E, por fim, está a aposta da empresa na integração entre o setor rodoviário e aeroportuário – na realidade, essa talvez seja a parte mais importante da estratégia da Itapemirim para conquistar quase metade do mercado nacional. “Estamos lançando um desafio de mobilidade, não uma simples companhia”, revela o presidente. “Em 2022, toda a nossa malha rodoviária vai estar integrada às rotas aéreas. Estamos falando de 2.700 cidades. A pessoa pode sair de um dos nossos aviões e já ingressar em nosso ônibus para terminar o trajeto por terra”, explica. “É o maior projeto de mobilidade que o Brasil já teve.”
Ousadia parece ser uma palavra adequada para definir os planos da empresa para os próximos anos. Com um quadro de 4.000 colaboradores, a ideia é, além da conquista do mercado e da oferta da mobilidade para os viajantes, investir, a partir de 2023, em voos internacionais. “Nós vamos levar a Itapemirim para a Europa e para a América como um todo. Vamos ser uma companhia brasileira pelo mundo”, destaca Piva. Animado com os próximos passos, o executivo pode ser o responsável pela completa recuperação da empresa após anos de dificuldades e crises.
A MONTANHA-RUSSA
Nem sempre a Itapemirim esteve cercada de planos otimistas. Em 2016, a empresa, endividada, entrou em recuperação judicial e saiu das mãos de seus fundadores, a família Cola. Hoje, o controle está com o presidente Sidnei Piva, o vice-presidente Tiago Senna e o CEO Adalberto Bogsan, mas muitos altos e baixos fizeram parte da história da companhia nos últimos 77 anos.
Ainda em 1946, no pequeno município de Cachoeiro do Itapemirim, no Espírito Santo, o soldado brasileiro Camilo Cola voltava da Itália, onde lutou com a Força Expedicionária Brasileira na Segunda Guerra Mundial. Na tentativa de recomeçar, comprou um carro e começou a transportar cargas e passageiros pelos entornos da cidade. E foi assim, de forma regionalizada e simples, que a empresa começou a crescer. Em 1953, com cerca de 16 ônibus, foi batizada de Viação Itapemirim Ltda.
Nos anos 1980, a companhia não era mais um simples negócio do Espírito Santo. Já tinha expandido para o público do eixo Rio-São Paulo e começou a produzir a sua própria frota Como se não bastasse, ingressou no serviço aéreo pela primeira vez, com foco no transporte de carga expressa. Tudo parecia correr bem, até alguns problemas aparecerem no meio do caminho, como impasses na regulação do serviço pela Agência Nacional de Transportes Terrestres (ANTT). Após alguns anos de queda, 2016 representou o fim da história da empresa junto à família Cola, que vendeu o controle acionário no final do ano.

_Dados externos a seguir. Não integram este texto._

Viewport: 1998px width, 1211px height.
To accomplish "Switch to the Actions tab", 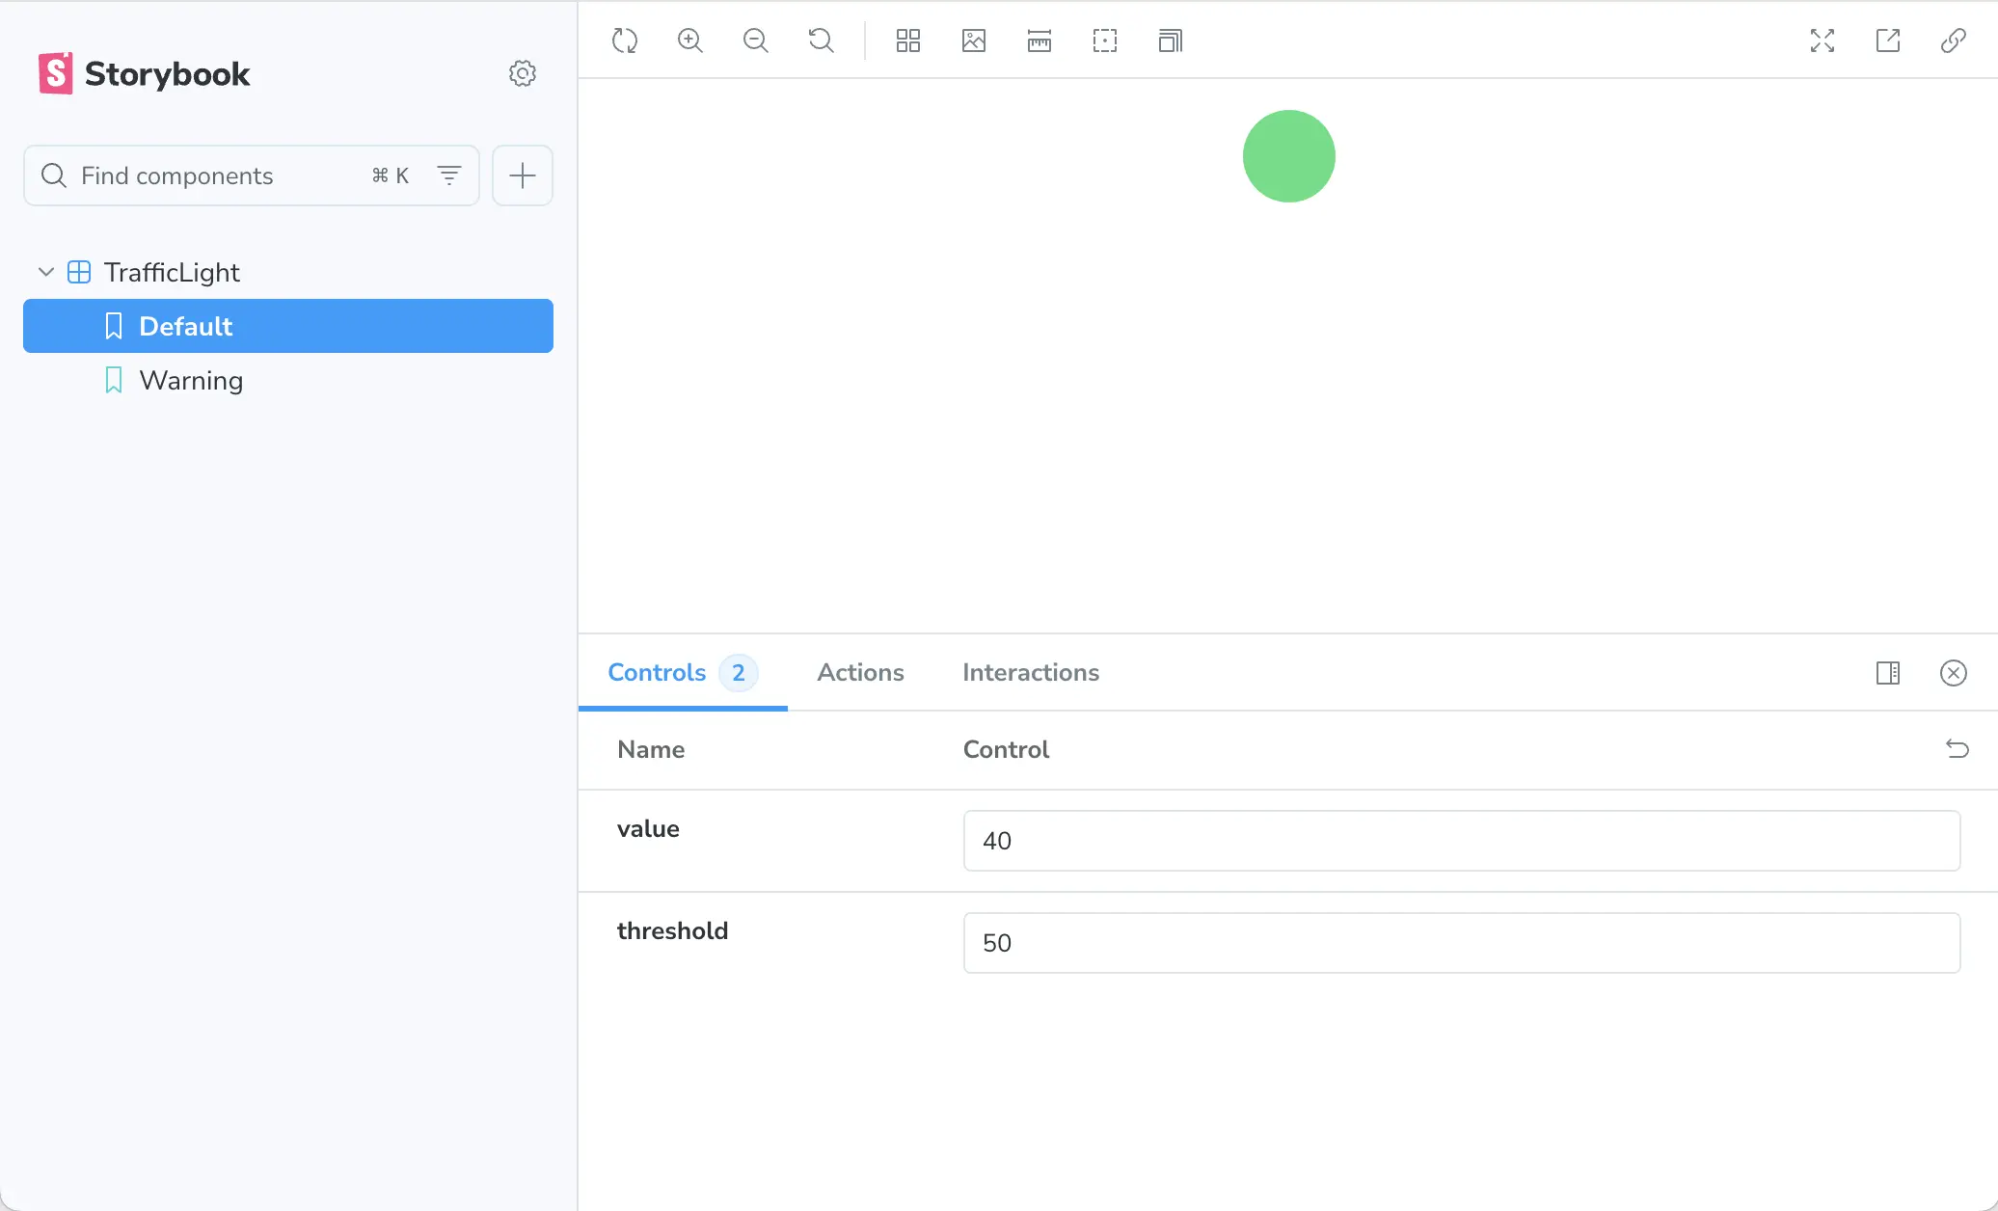I will coord(860,672).
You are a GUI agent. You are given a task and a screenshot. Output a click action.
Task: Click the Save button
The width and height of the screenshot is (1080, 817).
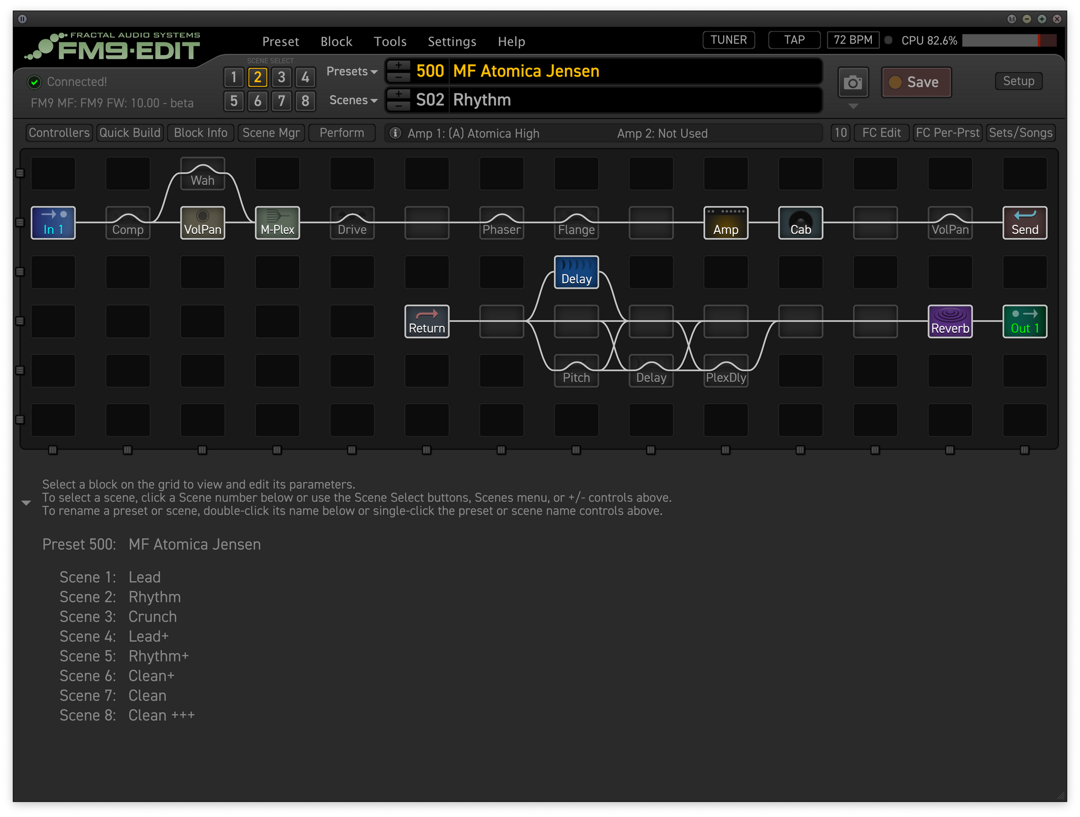[916, 82]
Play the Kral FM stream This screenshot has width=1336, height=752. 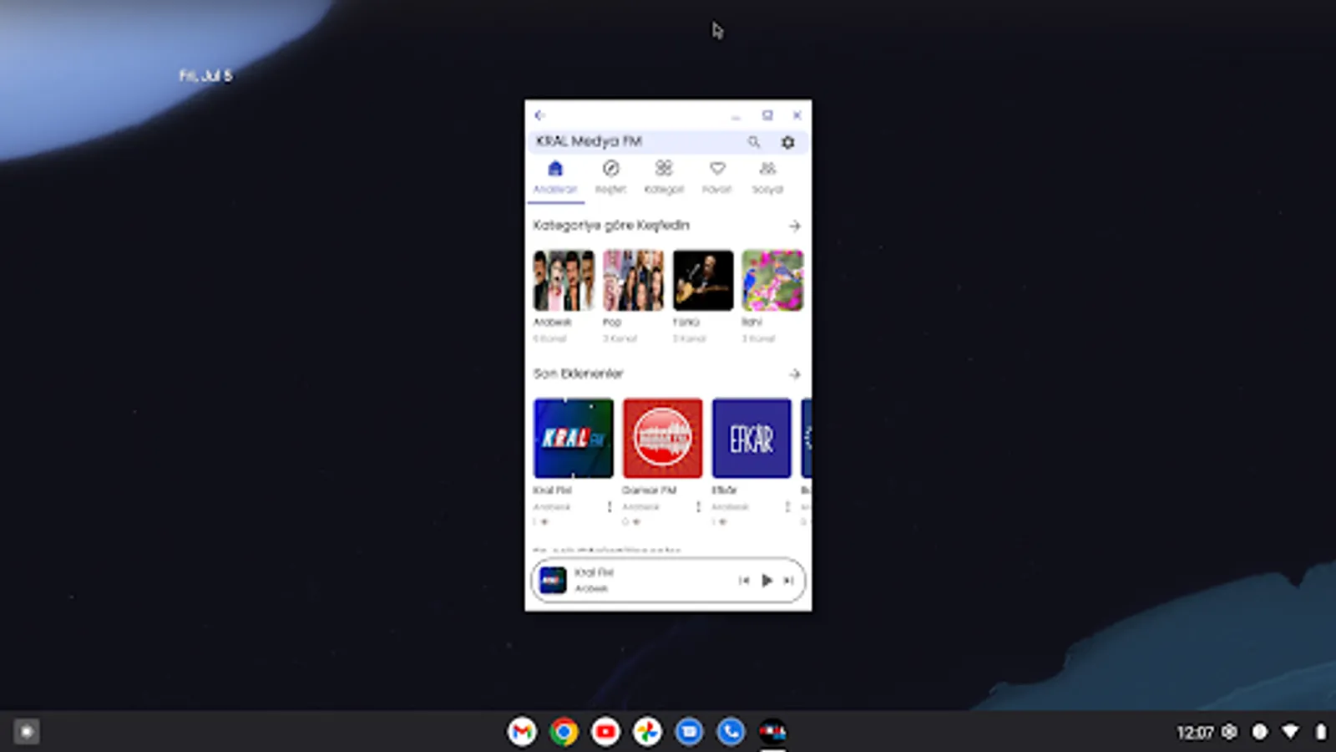click(x=767, y=580)
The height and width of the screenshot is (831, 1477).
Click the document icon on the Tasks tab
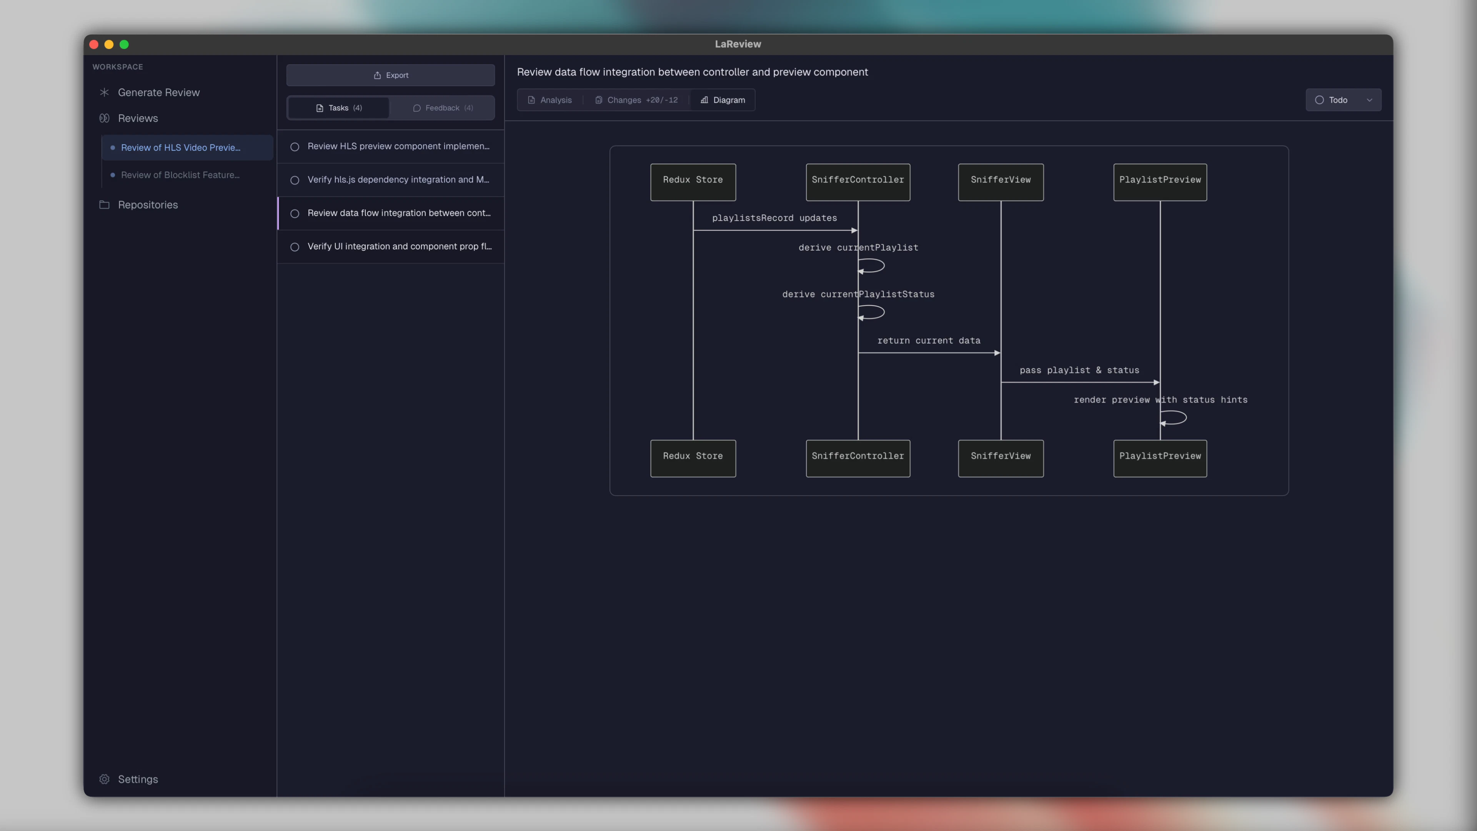coord(319,108)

Quando adquiriu a empresa, Piva relembrou o potencial que ela já havia mostrado no transporte de carga, o que aumentou ainda mais a vontade de fazer dar certo uma companhia aérea própria. “Estudamos todas as possibilidades de reabilitar os processos do grupo”, recorda. De certa forma, o presidente acredita ter tomado a atitude certa no melhor momento. “Assim que lançamos nosso site, tivemos 12 milhões de acessos simultâneos e, em algumas rotas, já estamos quase fechando voos lotados até junho do ano que vem. De qualquer forma, é uma companhia aérea que busca o resultado pela excelência”, destaca. Os sinais mostram que a montanha-russa Itapemirim está de volta aos trilhos, mas sem previsão de descida.